Ele lembra que é fundamental educar a população, melhorar o saneamento e a coleta de lixo. Mas isso não elimina a necessidade do controle de focos. O cientista Mario Alberto Cardoso da Silva-Neto, do Instituto de Bioquímica Médica Leopoldo de Meis, da UFRJ, desenvolve plantas transgênicas para ajudar no combate ao mosquito. Mas frisa que é essencial o trabalho dos agentes de saúde que vistoriam casas e orientam a população.
— Esse trabalho precisa acontecer o ano todo. E quem se candidata aos governos municipais precisa garantir que será feito. A maioria dos focos está dentro das casas das pessoas. Sabemos que o Aedes está muito resistente a inseticidas e cada vez mais difícil de controlar. Estará ativo durante todo o verão — destaca Silva-Neto.
Demandas de saúde pública
Outro que considera importante que o mosquito e suas doenças entrem na pauta de campanha é o professor da UFRJ Pedro Lagerblad de Oliveira, que investiga a bioquímica do Aedes:
— O mosquito é um imenso problema de saúde pública. Chicungunha, por exemplo, tem sido confundida com dengue e zika. É doença muito grave, deixa sequelas, muitos dias perdidos de trabalho. O Aedes precisa ser combatido o ano inteiro em várias frentes.
Ele está apreensivo também que os novos prefeitos resolvam colocar em prática uma experiência que a comunidade científica considera perigosa.

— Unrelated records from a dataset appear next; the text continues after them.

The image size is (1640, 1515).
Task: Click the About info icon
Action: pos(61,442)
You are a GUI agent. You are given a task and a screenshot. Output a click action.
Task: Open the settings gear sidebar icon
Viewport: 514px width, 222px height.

— Já cogitaram usar aviões para pulverizar inseticida nos municípios. Essa é uma das ideias mais catastróficas que um prefeito poderia tomar. Uma sandice. Primeiro, porque o mosquito fica quase sempre dentro dos domicílios. Ficaria a salvo. Mas a população seria exposta a inseticida, que poderia matar insetos benéficos e intoxicar aves e outros animais. Uma tragédia. Espero que nenhum prefeito eleito leve esse plano cogitado na esfera federal adiante — diz Oliveira.
Especialista em controle biológico do Aedes, o professor Richard Samuels, da Universidade Estadual do Norte Fluminense (Uenf), gostaria de ver candidatos se comprometerem com medidas simples como o monitoramento de focos.
— É fundamental para a saúde pública o compromisso com o combate ao Aedes. É emergência, prioridade. Custa tão pouco. Mas não tem visibilidade.
No Grande Rio, os mosquitos não dão sossego nem no inverno. Cheio de casos de dengue, chicungunha e zika no início do ano, Olinda, em Nilópolis, continua infestado de mosquitos.
— Eles não dão paz. E nos fazem temer pelo verão — afirma o mestrando em Ciências Farmacêuticas da UFRJ Alan Menezes. No verão passado, parentes e vizinhos de Menezes caíram doentes com zika. O que vem aí é só incerteza.